Create and upload gene lists - Leverage the millions of gene annotations in the platform to find candidate targets that meet very specific criteria. Upload your own gene expression and annotation lists to include in your analysis.

Broaden your understanding of the disease mechanism - Overlay multiple gene lists, each associated with specific disease characteristics, to find the most highly involved genes. Discover novel aspects of the disease mechanism (such as associated pathways, metabolites, molecular mechanisms etc) through embedded analytics algorithms.

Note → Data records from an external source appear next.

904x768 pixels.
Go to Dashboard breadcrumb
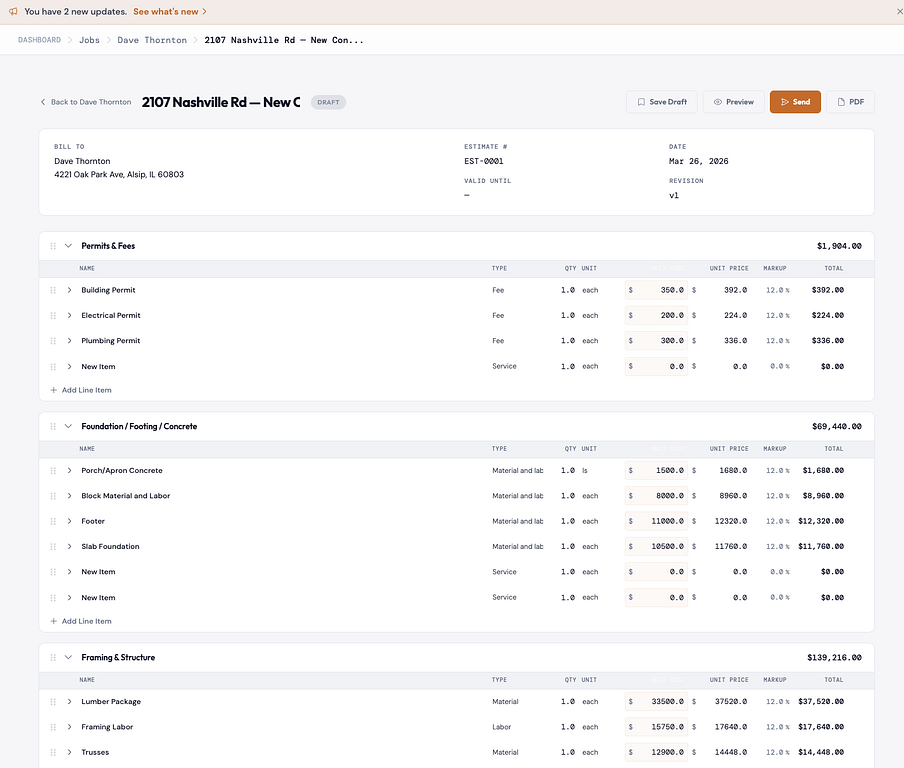click(x=39, y=40)
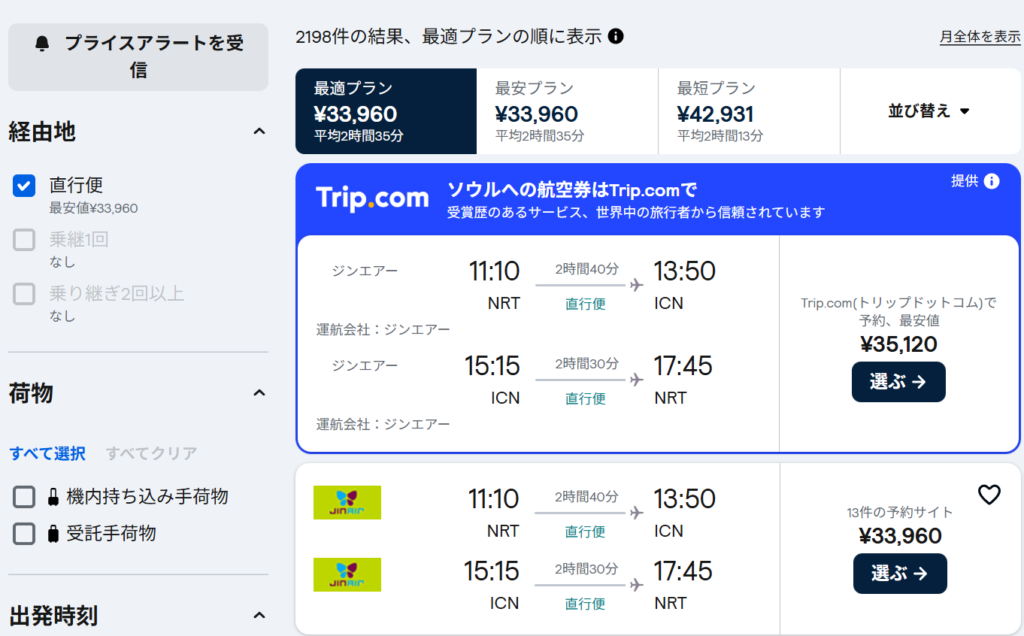This screenshot has width=1024, height=636.
Task: Check the 機内持ち込み手荷物 checkbox
Action: pos(24,497)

Assess druggability - in particular known compounds with relevant mode of action (i.e. agonist for down regulated targets) and affinity levels (at least 100Nm), the Human Protein Atlas drug candidate assessment and whether a target is already an FDA approved drug target.

Assess Safety - in particular baseline expression for expression specificity, the number of genetic interactions with the target (and genes involved) and the number of diseases the target is associated with (and the specific diseases involved).

Assess Efficacy - in particular differential expression, functional association with the disease, the number of disease annotations for known gene variants, the number of publications in which the target and the disease co-occur and the number of physiological processes associated with the target that are regarded as hallmarks of cancer (for neoplastic targets only).

Review efficacy for novel targets where no literature (yet) exists In many cases the suggested targets are entirely novel for the disease and only linked through experimental data such as differential expression. The platform provides all indirect relations for the target – disease association including an assessment of the strength of biological interaction. This provides a unique a powerful way to assess efficacy immediately and expand the scope of your target identification activities.